___ TEXTO FORNECIDO

Os relatórios que estudam o impacto do CETA na economia da UE, como um todo, foram produzidos ou encomendados pelos proponentes do tratado, o que poderia alimentar a suspeita de que, a existir algum enviesamento nas conclusões, ele seria num sentido favorável ao acordo.
Os relatórios que estudam o impacto do CETA (Comprehensive Economic and Trade Agreement) na economia da UE, como um todo, foram produzidos (o «Joint Study», em 2008) ou encomendados (o «Sustainability Impact Acessment» – SIA -, em 2011) pelos proponentes do tratado (o governo do Canadá e a Comissão Europeia). Isto poderia alimentar a suspeita de que, a existir algum enviesamento nas conclusões, ele seria num sentido favorável ao acordo. De facto, olhando para a metodologia seguida e para as assumpções de partida, várias opções dos autores parecem confirmar tais suspeitas.
No «Joint Study» os impactos redistributivos do acordo são completamente ignorados (assume-se um agente representativo por bloco comercial), bem como os impactos no emprego. O estudo admite a arbitrariedade na escolha de alguns parâmetros-chave para a simulação (nomeadamente para a estimativa do efeito da redução das barreiras não-alfandegárias) e ignora os impactos ambientais do acordo. Entre outros problemas, assume que os benefícios indirectos (resultantes da acumulação de capital induzida pelos efeitos directos) são cerca de cinco vezes superiores aos benefícios directos, mas esta última estimativa é feita sem ter em conta os problemas de procura agregada que a UE enfrentará nos próximos anos devido ao problema da chamada «estagnação secular», o qual conduziria a uma redução dos valores.
O SIA partilha de muitas das falhas metodológicas do «Joint Study», mas já procura estudar o impacto redistributivo do acordo (concluindo que agrava as disparidades salariais), e reconhece os potenciais impactos negativos do acordo no meio ambiente (por exemplo, o aumento das emissões de metano no sector agrícola, ou o incentivo acrescido ao uso de areias betuminosas, com intensidade carbónica superior à dos combustíveis fósseis tradicionais), embora nunca seja feito o esforço exigível de o quantificar.
Apesar de todas estas opções metodológicas questionáveis, os estudos prevêem um impacto muito reduzido no Produto Interno Bruto da União Europeia. O «Joint Study» prevê um aumento de 0.08% no PIB, enquanto o SIA estima um valor entre os 0.02% e 0.03% dependendo dos detalhes do acordo. Note-se que estes valores não se referem ao impacto no crescimento do PIB, mas sim ao impacto total no nível do PIB. São, como é claro, valores perfeitamente residuais que nunca justificariam todas as ameaças ao estado de direito, à soberania democrática, à privacidade dos cidadãos europeus, à coesão social, à sustentabilidade ambiental, à saúde pública e outras que este acordo implica.

______
___ DADOS FORNECIDOS

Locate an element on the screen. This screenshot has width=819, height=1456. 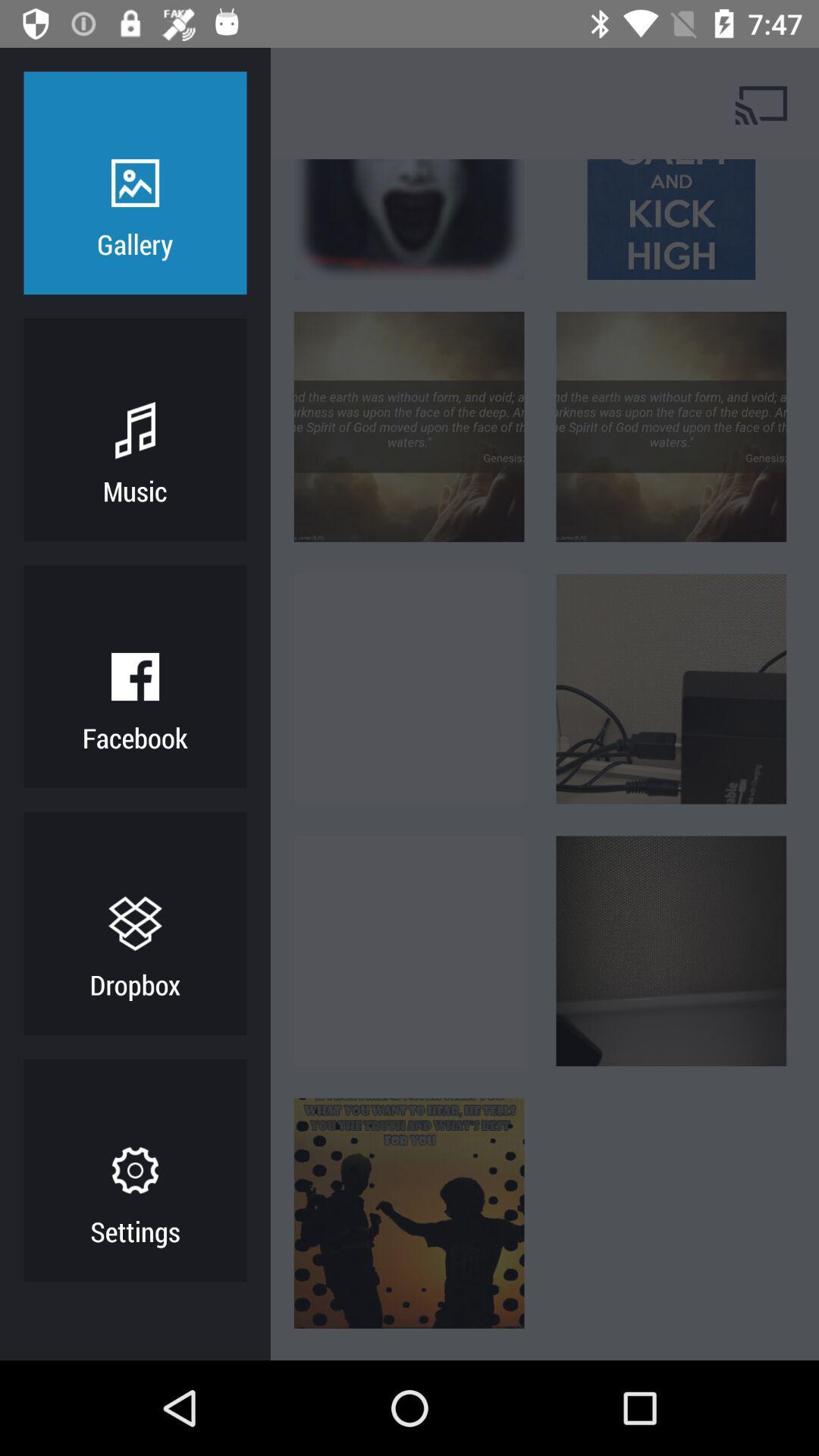
the photos icon is located at coordinates (193, 102).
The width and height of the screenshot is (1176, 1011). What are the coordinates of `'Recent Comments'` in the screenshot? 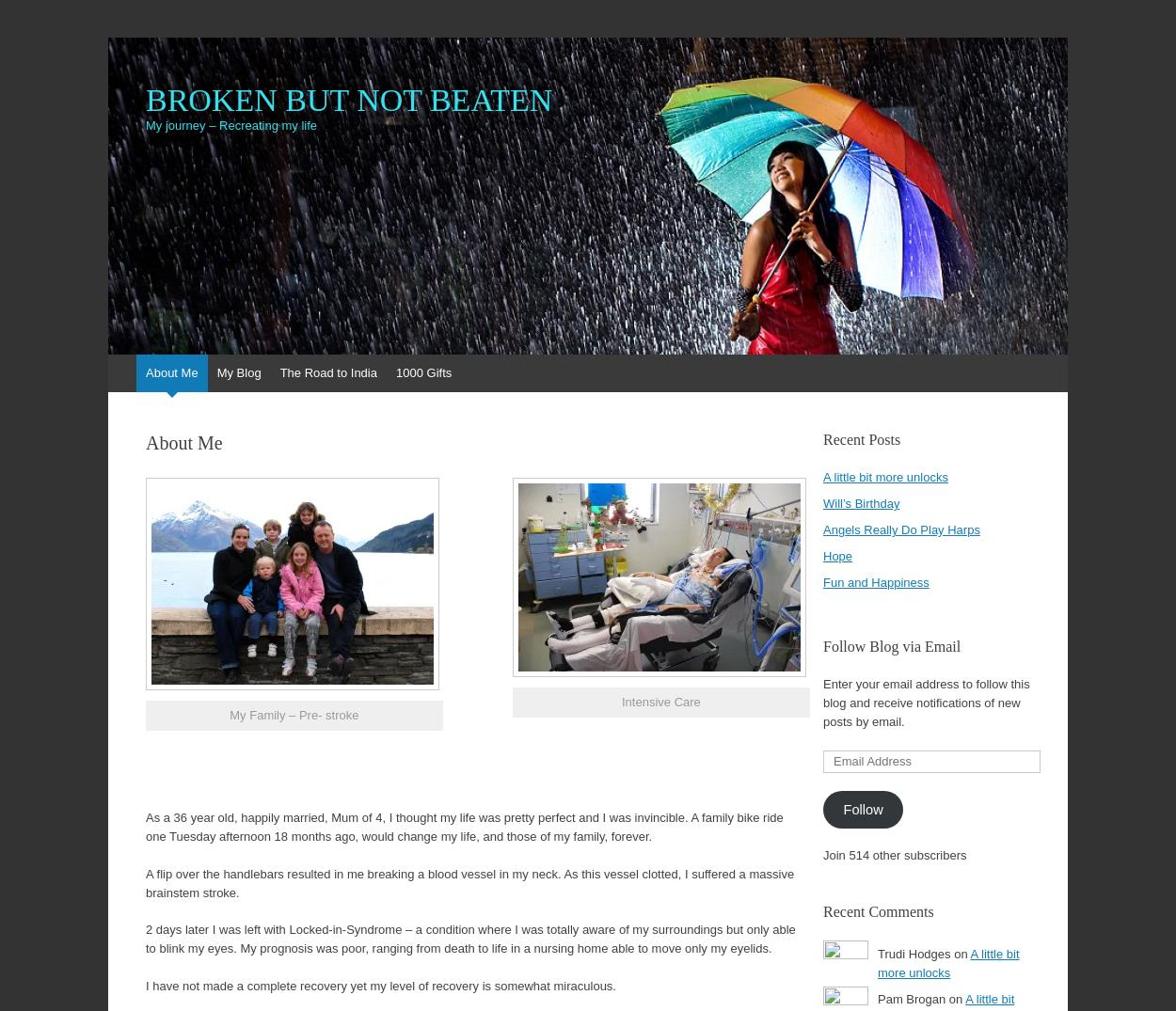 It's located at (878, 911).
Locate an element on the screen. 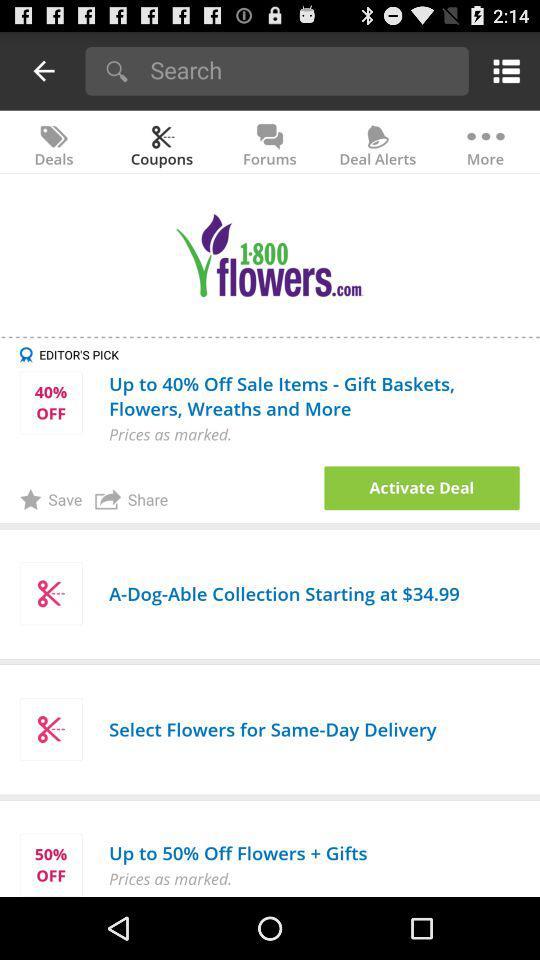 This screenshot has width=540, height=960. choose coupon is located at coordinates (421, 487).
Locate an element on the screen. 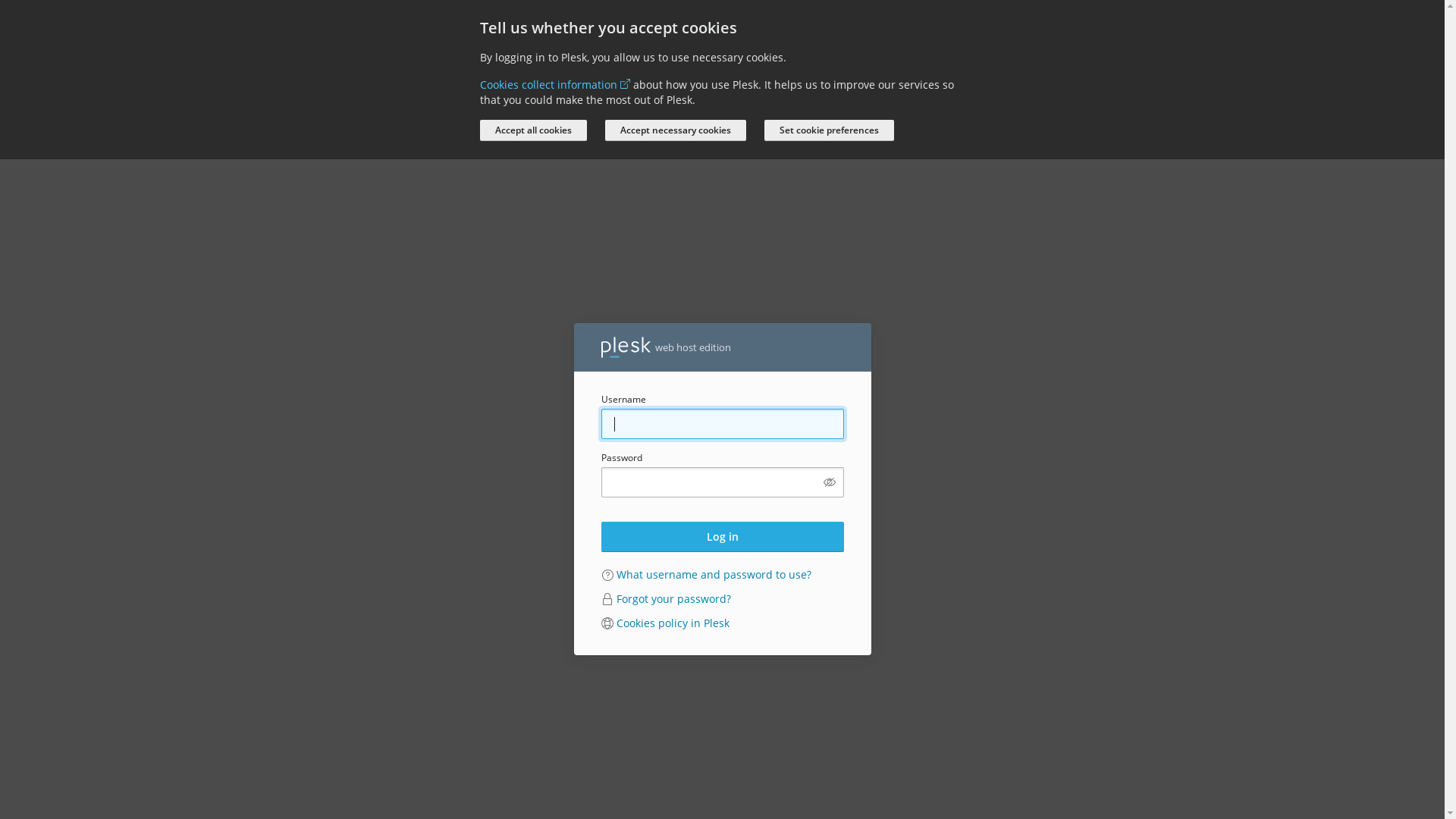  'Set cookie preferences' is located at coordinates (828, 130).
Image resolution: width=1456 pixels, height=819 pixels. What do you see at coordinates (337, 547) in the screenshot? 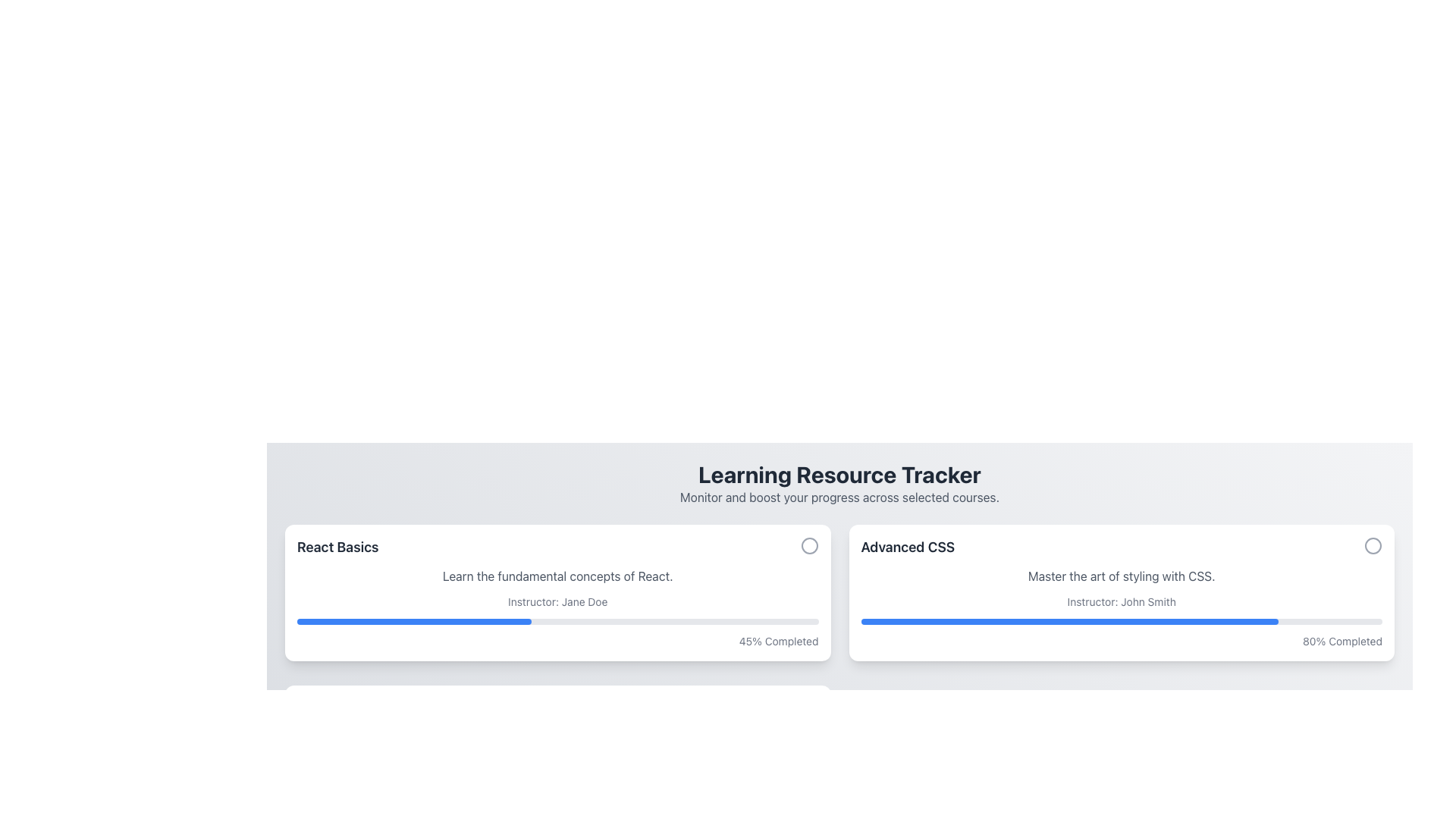
I see `the text label that reads 'React Basics', which is bold, black, and larger than surrounding text` at bounding box center [337, 547].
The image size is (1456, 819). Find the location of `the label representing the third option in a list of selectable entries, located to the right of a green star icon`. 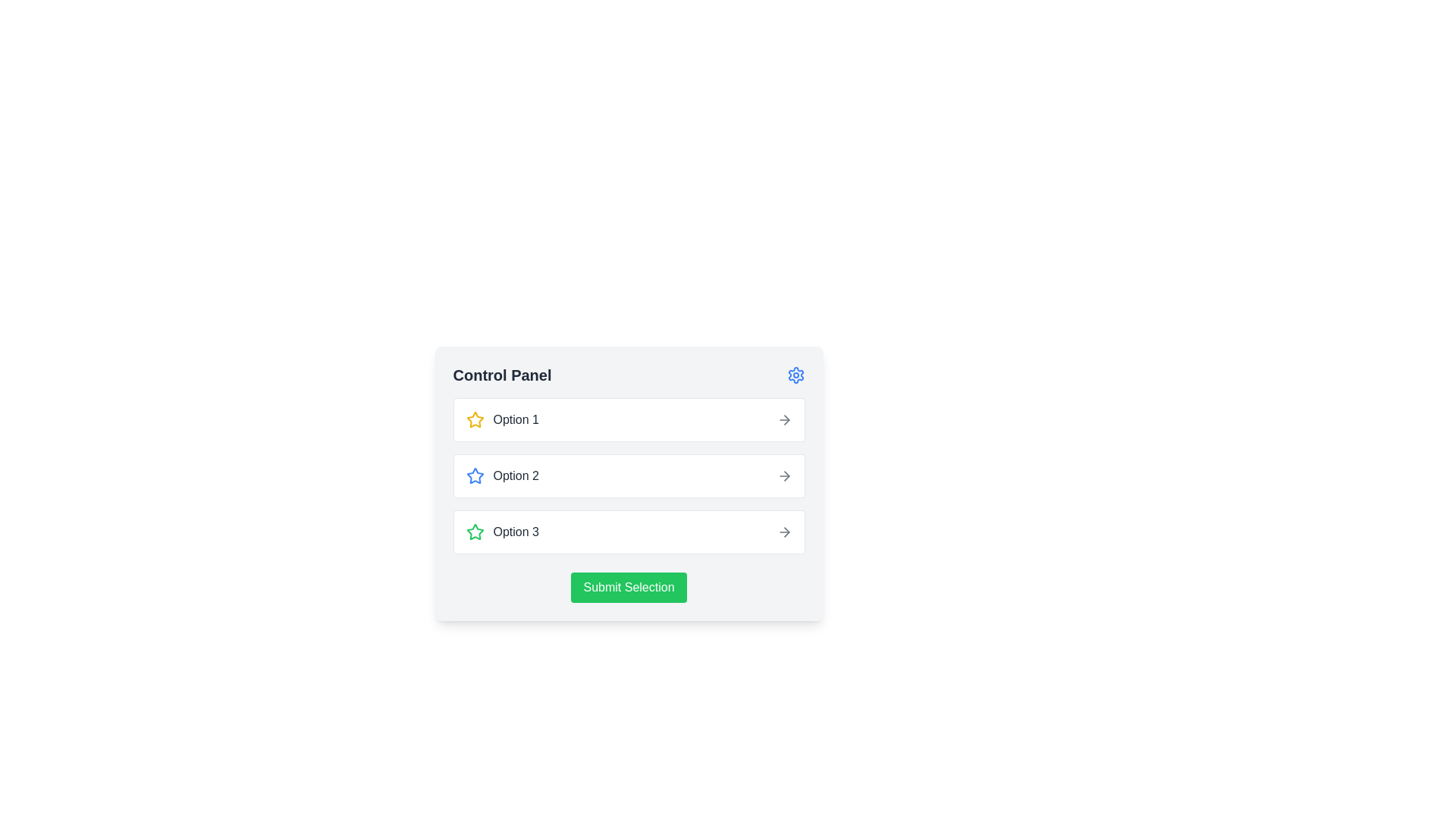

the label representing the third option in a list of selectable entries, located to the right of a green star icon is located at coordinates (516, 532).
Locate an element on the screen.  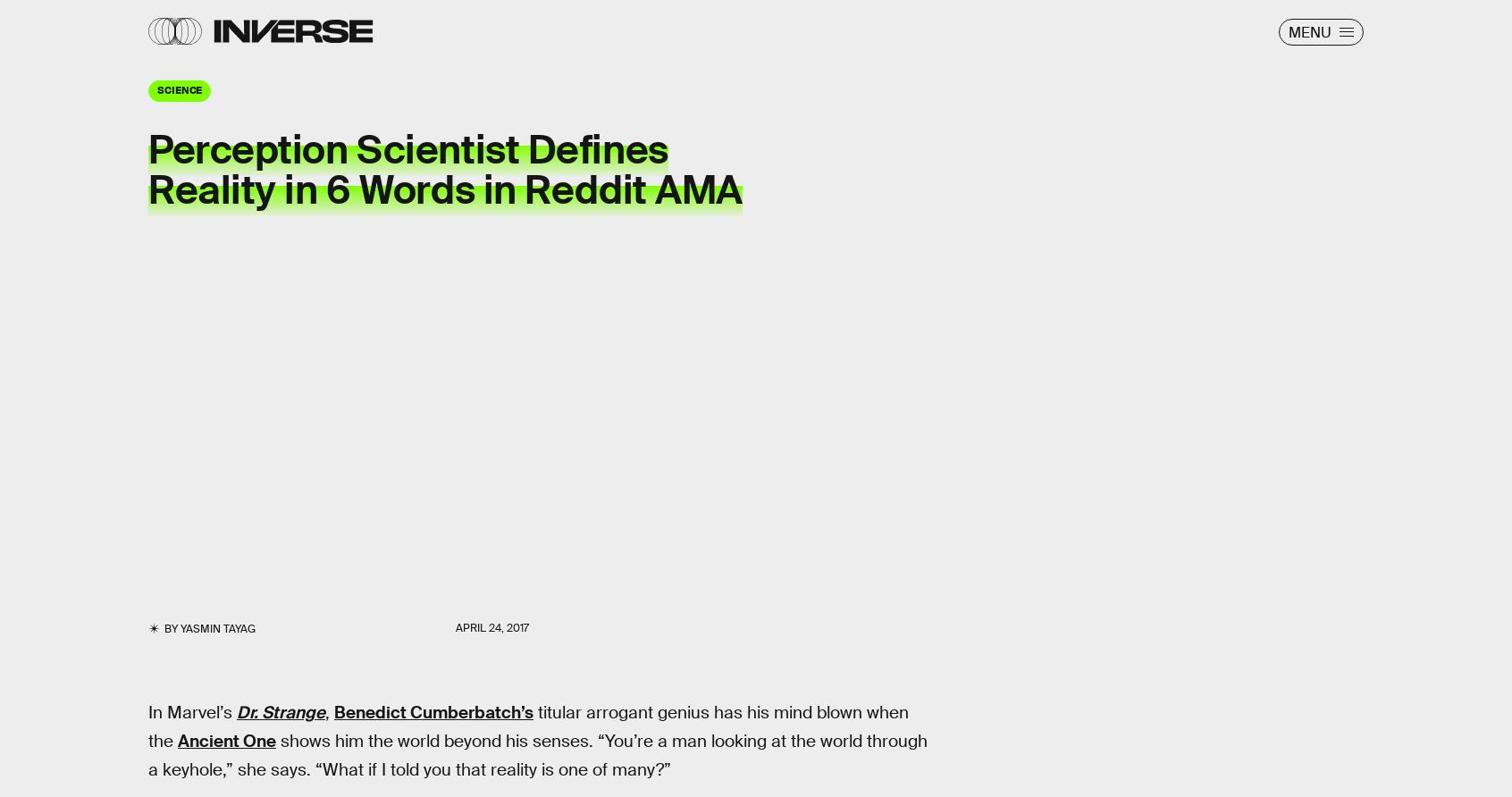
'Science' is located at coordinates (155, 88).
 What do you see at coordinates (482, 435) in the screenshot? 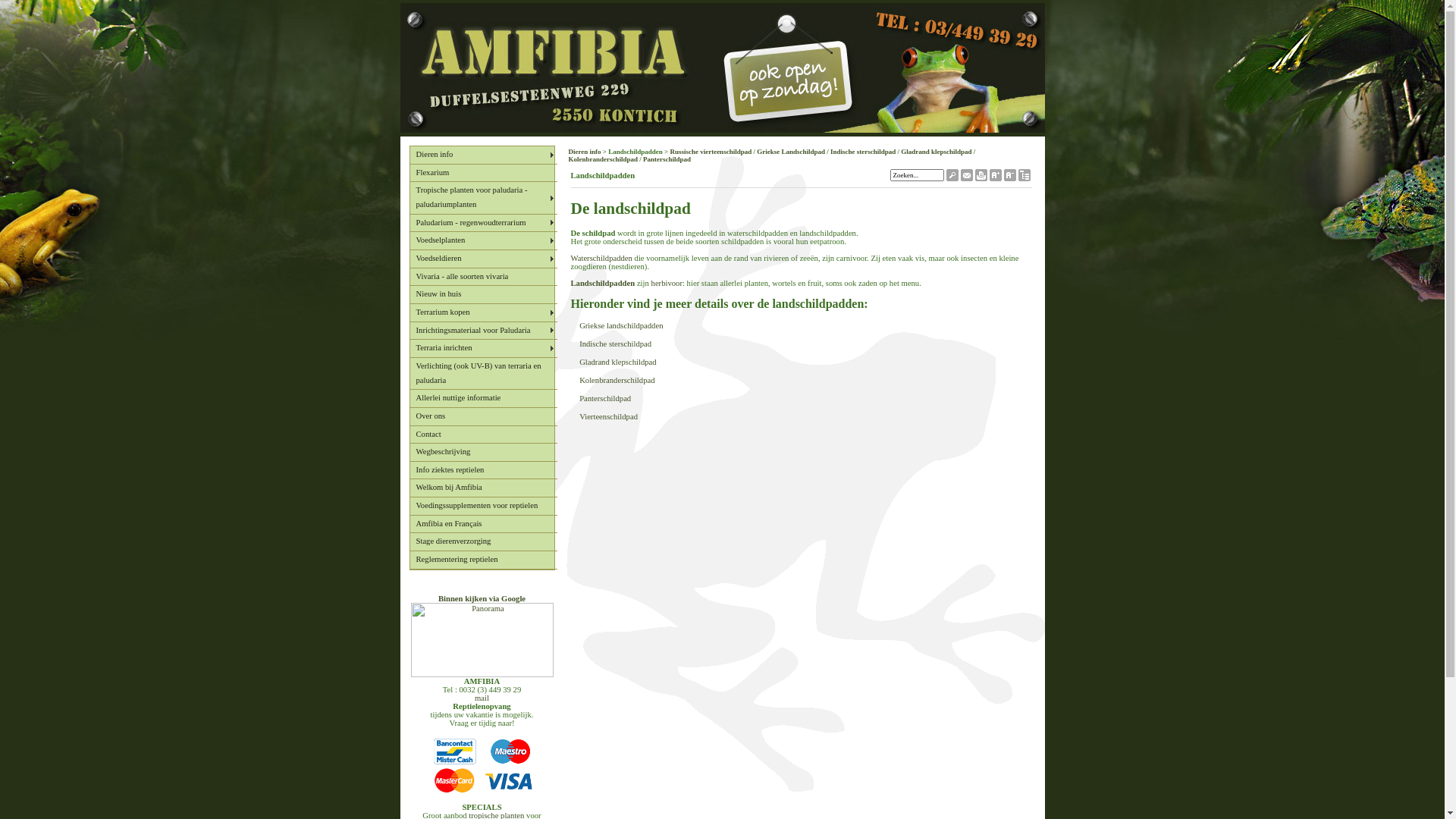
I see `'Contact'` at bounding box center [482, 435].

______

EXERCÍCIOS –
1 - Transcreva do texto sobre os estudos do CETA o trecho que vai de "Os relatórios que estudam o impacto do CETA na" até "confirmar tais suspeitas.".
2 - Segundo o texto sobre os estudos do CETA, que aumento no PIB prevê o «Joint Study»?

RESPOSTAS POR EXERCÍCIO –
1 -
Os relatórios que estudam o impacto do CETA na economia da UE, como um todo, foram produzidos ou encomendados pelos proponentes do tratado, o que poderia alimentar a suspeita de que, a existir algum enviesamento nas conclusões, ele seria num sentido favorável ao acordo.
Os relatórios que estudam o impacto do CETA (Comprehensive Economic and Trade Agreement) na economia da UE, como um todo, foram produzidos (o «Joint Study», em 2008) ou encomendados (o «Sustainability Impact Acessment» – SIA -, em 2011) pelos proponentes do tratado (o governo do Canadá e a Comissão Europeia). Isto poderia alimentar a suspeita de que, a existir algum enviesamento nas conclusões, ele seria num sentido favorável ao acordo. De facto, olhando para a metodologia seguida e para as assumpções de partida, várias opções dos autores parecem confirmar tais suspeitas.

2 - Um aumento de 0.08% no PIB.